Essentially, this means that a cloud service provider should secure the data in another region where the CSP operates. Also, in some circumstances it might be cheaper to bring the backup function in-house or with certain types of sensitive data a hybrid cloud approach might be more suitable.

Time is the ruler

Trossell says time is the ruler of all things, and he’s right. The challenge though is for organisations to be able to achieve more than 95% bandwidth utilisation from their networks. This is because of the way that the network protocol TCP/IP works. “Customers are using around 15% of their bandwidth, and some people try to run multiple streams which you have to be able to run down physical connections from the ingress to the egress in order to attain 95% utilisation”, reveals Buchanan.

For example, one Bridgeworks customer needed to backup 70TB of data using a 10GB WAN. The process took the customer 42 days to complete. “They were looking to replicate their entire environment which was going to cost up to £2m, and we put in our boxes within half an hour as a proof of concept”, she explains. Bridgeworks’ team restricted the bandwidth on the WAN network to 200MB, which resulted in the customer being able to complete an entire backup within just 7 days – achieving “80% expansion headroom on the connection and 75% on the number of days they clawed back”, she says. The customer has also since then been able to increase their data volumes.

Providing wider choice

“At the moment with outdated technology CEOs and decision-makers haven’t had the choice with regards to the distance between their data centredata centres without having to think about the impact of network latency, but WANrockIT is given the decision-maker the power to make a different choice to the one that has been historically made”, says Trossell. He claims that WANrockIT gives decision-makers freedom, good economics, a high level of frequency and it maximises the infrastructure in a way that means that their organisations don’t need to throw anything away.

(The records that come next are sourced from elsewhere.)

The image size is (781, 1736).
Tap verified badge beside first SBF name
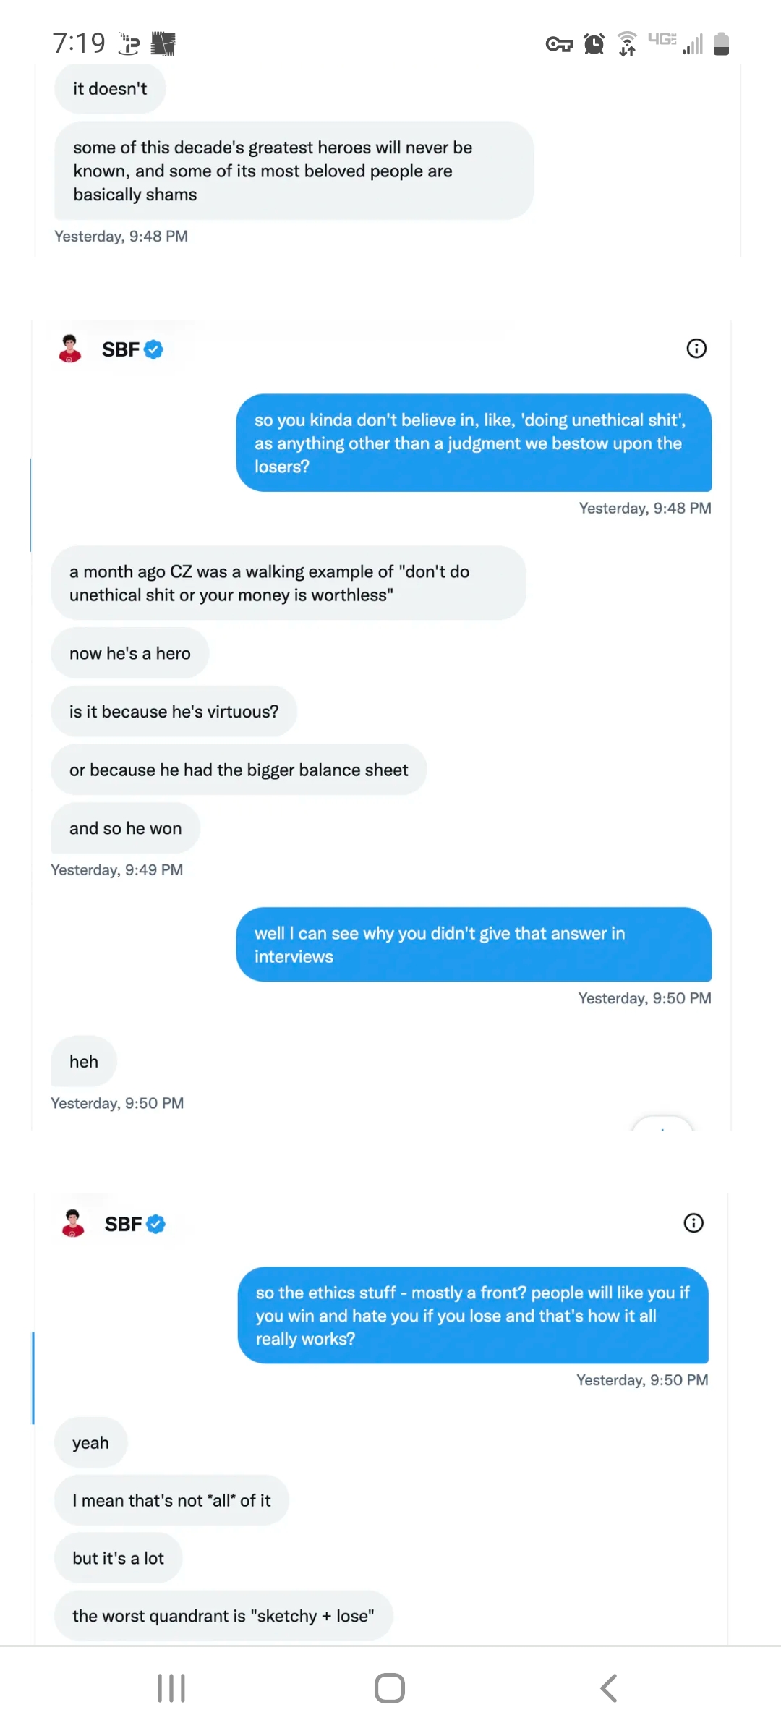click(x=153, y=350)
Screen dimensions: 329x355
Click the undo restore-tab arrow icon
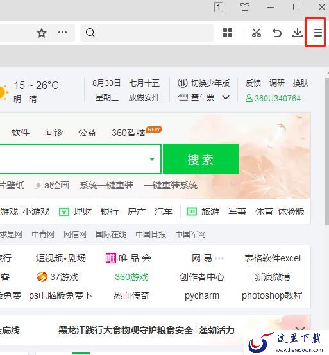tap(277, 33)
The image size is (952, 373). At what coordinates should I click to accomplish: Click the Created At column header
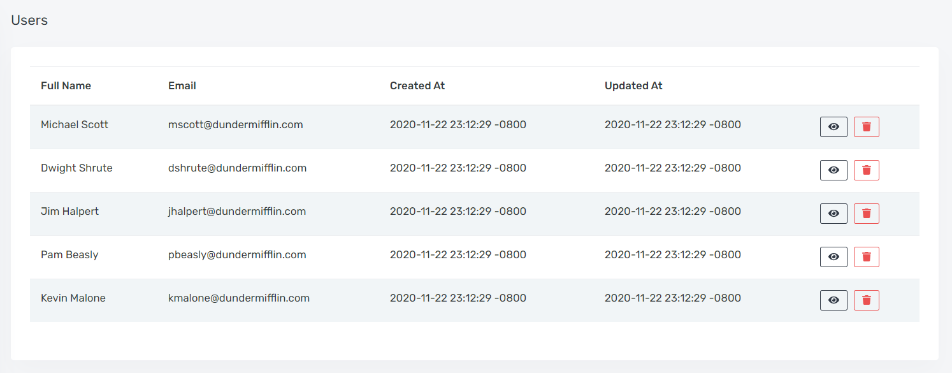point(417,85)
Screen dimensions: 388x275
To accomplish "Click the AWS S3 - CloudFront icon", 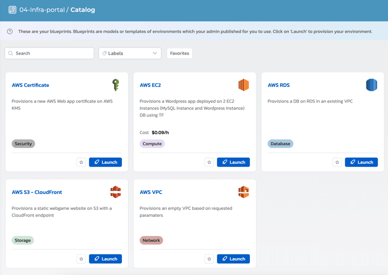I will coord(116,192).
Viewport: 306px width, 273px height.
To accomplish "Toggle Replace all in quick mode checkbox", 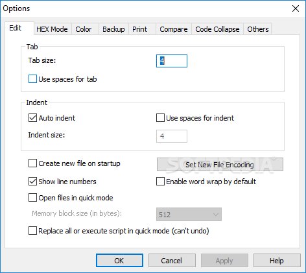I will [32, 231].
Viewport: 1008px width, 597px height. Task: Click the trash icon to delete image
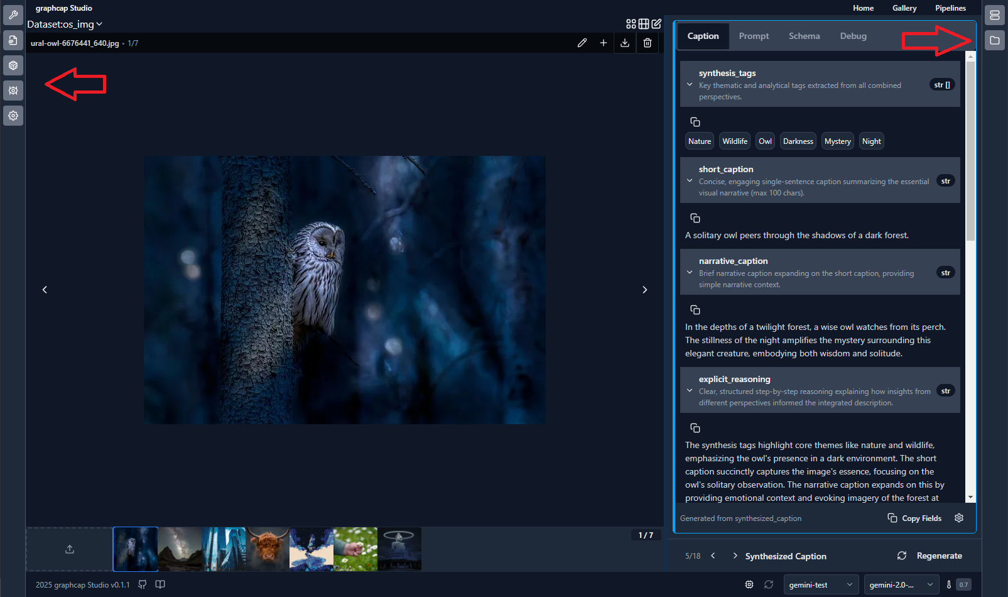pyautogui.click(x=648, y=43)

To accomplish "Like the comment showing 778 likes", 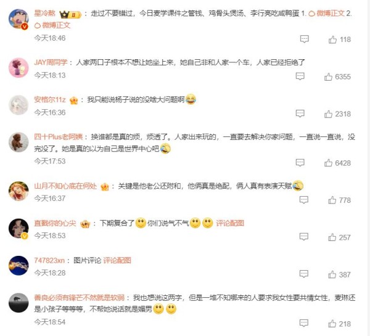I will [x=332, y=200].
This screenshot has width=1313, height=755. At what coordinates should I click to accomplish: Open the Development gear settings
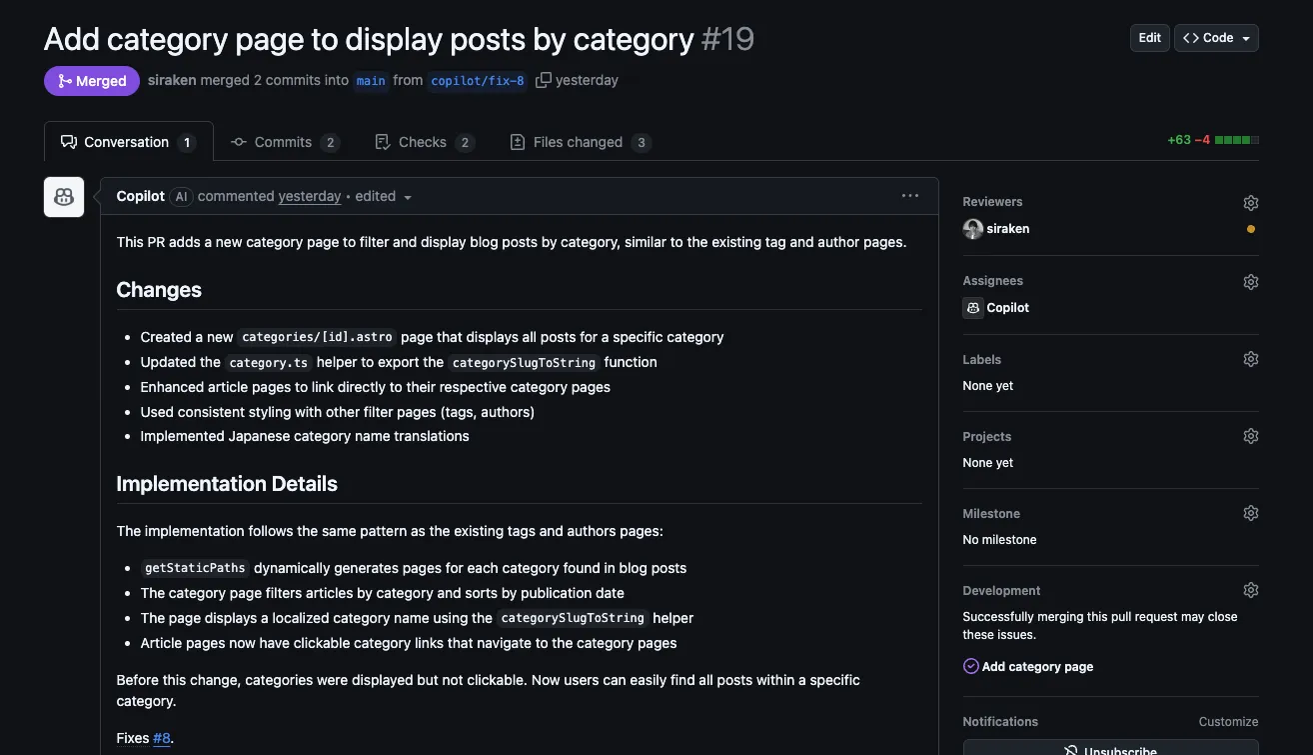tap(1250, 590)
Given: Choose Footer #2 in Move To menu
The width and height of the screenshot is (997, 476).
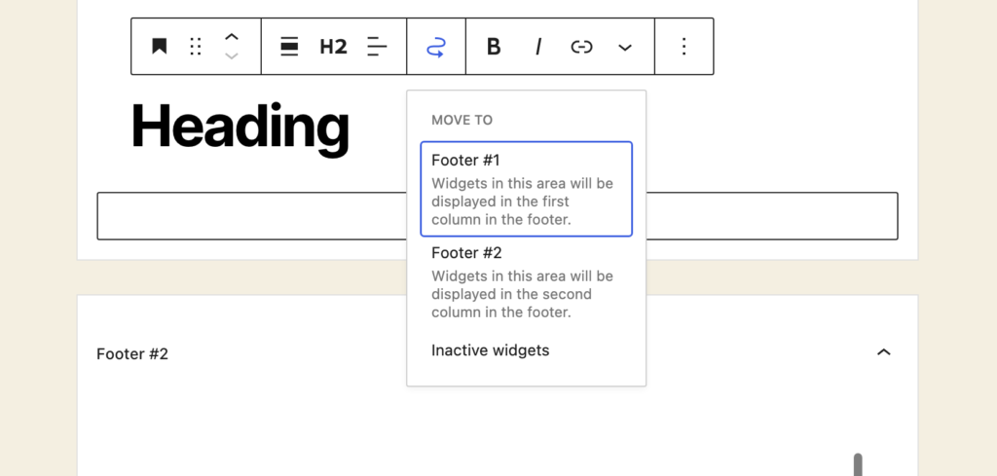Looking at the screenshot, I should click(x=526, y=281).
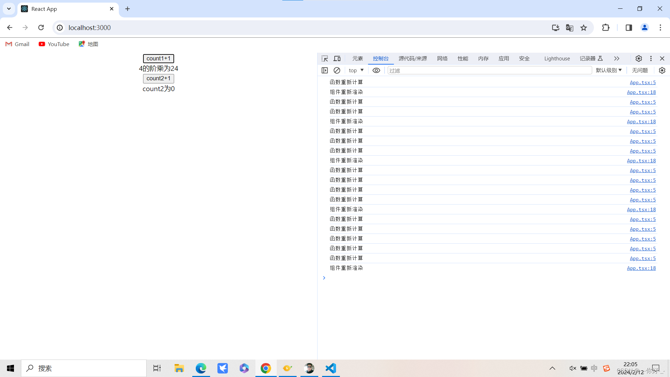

Phil Taylor nevertheless concludes with some valid advice: “People need to be clear about their requirements and governing criteria because at the lowest level all data should be backed-up…, and business continuity must consider all operations of a business – not just IT systems”.

To ensure that a disaster recovery plan works, it has to be regularly tested. Time is of the essence, and so data backupbackups need to be exercised regularly with continuous availability in a way that maintenance doesn’t also prove to be disruptive. Testing will help to iron out any flaws in the process before disaster strikes.